Freitag, 09. Dezember 2016


„DIN EN 13814“

Neue EU-Norm fördert Bürokratiewahnsinn und vernichtet wieder einmal viel Geld / Diesmal sind familiengeführte Schaustellerbetriebe im Visier der Bürokraten

(lifePR) (Dorfen, ) Ginge es nach den Brüsseler Bürokraten und deren Zulieferer aus den Amtsstuben der europäischen Staaten, dann könnte so manches Volksfest zukünftig ohne Karussells und Fahrgeschäfte auskommen müssen. Die neue EU-Norm "DIN EN 13814" hat die deutschen Verantwortlichen ermuntert, gleich mal wieder über das Ziel hinauszuschießen. Während in allen anderen EU-Ländern Ausnahmen für ältere Fahrgeschäfte gelten und somit ein Bestandsschutz besteht, wurde dieser in Deutschland herausgenommen. Das bedeutet, dass alle Fahrgeschäfte, die vor 2009 in Betrieb genommen wurden, nochmals auf Norm geprüft werden. Die Kosten müsste natürlich der Schausteller tragen und das könnten dann mal gleich 30-40Tausend Euro heißen oder deutlich mehr. Man muss kein Prophet sein, wenn man daraus eine Welle der Insolvenzen ableitet.

========

Führen Sie den obigen Text über die EU-Norm für Fahrgeschäfte im Anschluss an seinen letzten Satz fort.

Daten zur Zuordnung von Pixelkoordinaten
========

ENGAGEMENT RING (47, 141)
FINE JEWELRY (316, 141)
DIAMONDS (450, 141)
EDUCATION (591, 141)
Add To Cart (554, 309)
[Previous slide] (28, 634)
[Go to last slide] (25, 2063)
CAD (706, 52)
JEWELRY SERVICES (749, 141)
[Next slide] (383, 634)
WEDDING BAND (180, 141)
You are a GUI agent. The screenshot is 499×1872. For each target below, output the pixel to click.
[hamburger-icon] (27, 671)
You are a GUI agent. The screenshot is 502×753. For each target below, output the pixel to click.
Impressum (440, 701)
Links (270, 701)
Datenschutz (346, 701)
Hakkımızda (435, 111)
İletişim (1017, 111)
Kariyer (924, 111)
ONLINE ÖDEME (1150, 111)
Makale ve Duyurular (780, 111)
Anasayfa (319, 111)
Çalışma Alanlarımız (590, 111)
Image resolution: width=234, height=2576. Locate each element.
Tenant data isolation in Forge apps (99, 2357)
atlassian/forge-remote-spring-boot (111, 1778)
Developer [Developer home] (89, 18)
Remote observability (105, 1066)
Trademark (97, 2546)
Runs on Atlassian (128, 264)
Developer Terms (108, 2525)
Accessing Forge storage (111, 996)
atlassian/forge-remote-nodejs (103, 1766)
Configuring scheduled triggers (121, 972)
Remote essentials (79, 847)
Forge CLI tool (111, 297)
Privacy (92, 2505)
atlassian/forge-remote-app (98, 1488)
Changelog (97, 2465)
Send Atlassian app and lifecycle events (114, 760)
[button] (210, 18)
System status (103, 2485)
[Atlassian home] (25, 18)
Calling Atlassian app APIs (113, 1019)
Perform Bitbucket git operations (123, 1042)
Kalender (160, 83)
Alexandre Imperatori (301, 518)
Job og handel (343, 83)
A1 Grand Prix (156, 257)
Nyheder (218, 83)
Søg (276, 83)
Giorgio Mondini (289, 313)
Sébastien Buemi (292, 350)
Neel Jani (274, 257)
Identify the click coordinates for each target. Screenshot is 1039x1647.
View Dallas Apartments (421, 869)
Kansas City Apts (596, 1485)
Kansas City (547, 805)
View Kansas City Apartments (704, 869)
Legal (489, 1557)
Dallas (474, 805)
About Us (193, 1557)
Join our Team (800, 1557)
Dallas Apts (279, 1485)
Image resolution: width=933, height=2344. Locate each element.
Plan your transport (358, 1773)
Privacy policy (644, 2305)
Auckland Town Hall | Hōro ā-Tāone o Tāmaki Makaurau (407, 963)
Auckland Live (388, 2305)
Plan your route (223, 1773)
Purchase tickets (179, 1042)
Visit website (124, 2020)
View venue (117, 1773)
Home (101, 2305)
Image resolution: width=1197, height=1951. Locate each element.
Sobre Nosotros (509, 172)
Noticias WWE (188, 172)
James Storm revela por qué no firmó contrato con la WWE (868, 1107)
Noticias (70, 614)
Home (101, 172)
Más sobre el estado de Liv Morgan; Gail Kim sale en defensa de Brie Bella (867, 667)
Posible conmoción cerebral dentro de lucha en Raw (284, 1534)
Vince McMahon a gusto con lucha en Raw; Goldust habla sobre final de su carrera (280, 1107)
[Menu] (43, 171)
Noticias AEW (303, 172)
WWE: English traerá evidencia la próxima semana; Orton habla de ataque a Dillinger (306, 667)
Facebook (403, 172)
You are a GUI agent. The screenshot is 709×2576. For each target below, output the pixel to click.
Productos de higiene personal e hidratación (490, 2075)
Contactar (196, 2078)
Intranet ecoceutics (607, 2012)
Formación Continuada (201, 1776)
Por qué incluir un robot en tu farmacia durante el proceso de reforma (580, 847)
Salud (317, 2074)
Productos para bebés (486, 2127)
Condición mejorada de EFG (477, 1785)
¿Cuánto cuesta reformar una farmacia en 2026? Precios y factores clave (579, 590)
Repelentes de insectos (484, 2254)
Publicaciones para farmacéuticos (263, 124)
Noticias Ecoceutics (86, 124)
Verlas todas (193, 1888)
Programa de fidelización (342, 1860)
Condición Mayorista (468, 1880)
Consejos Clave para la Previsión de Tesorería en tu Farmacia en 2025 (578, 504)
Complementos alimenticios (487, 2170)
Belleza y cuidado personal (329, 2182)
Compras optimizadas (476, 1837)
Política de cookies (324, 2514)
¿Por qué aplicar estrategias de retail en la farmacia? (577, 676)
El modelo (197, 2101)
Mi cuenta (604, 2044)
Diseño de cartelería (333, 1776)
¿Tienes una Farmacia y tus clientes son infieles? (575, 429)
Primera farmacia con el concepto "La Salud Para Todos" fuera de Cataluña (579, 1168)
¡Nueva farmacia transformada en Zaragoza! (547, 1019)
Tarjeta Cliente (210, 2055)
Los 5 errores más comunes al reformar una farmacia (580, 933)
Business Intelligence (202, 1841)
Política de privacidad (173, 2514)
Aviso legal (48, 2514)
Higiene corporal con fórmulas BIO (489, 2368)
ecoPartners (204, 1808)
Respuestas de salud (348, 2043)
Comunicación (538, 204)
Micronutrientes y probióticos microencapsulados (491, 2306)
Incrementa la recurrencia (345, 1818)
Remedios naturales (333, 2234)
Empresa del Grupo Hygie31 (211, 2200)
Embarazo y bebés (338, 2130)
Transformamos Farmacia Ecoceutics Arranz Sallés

========

→ **Antwort**:
Die Landespolitiker aller Bundesländer sollten sich schleunigst aufmachen und einen bundesweiten Bestandsschutz für die bestehenden Anlagen einfordern um damit eine branchentaugliche Umsetzung der EU-Norm zu ermöglichen. Das ist vereinzelt bereits geschehen, aber es darf gerne etwas lauter und eindringlicher darüber debattiert werden, denn dem anhaltenden Bürokratiewahn muss endlich wirksam entgegnet werden. Die EU sollte nicht über das denkbar schlechte Image beim Bürger und in der Wirtschaft jammern, solange solche irrwitzigen Verordnungen unterwegs sind. In diesem speziellen Fall ist diese Botschaft an die deutschen Stellen zu richten.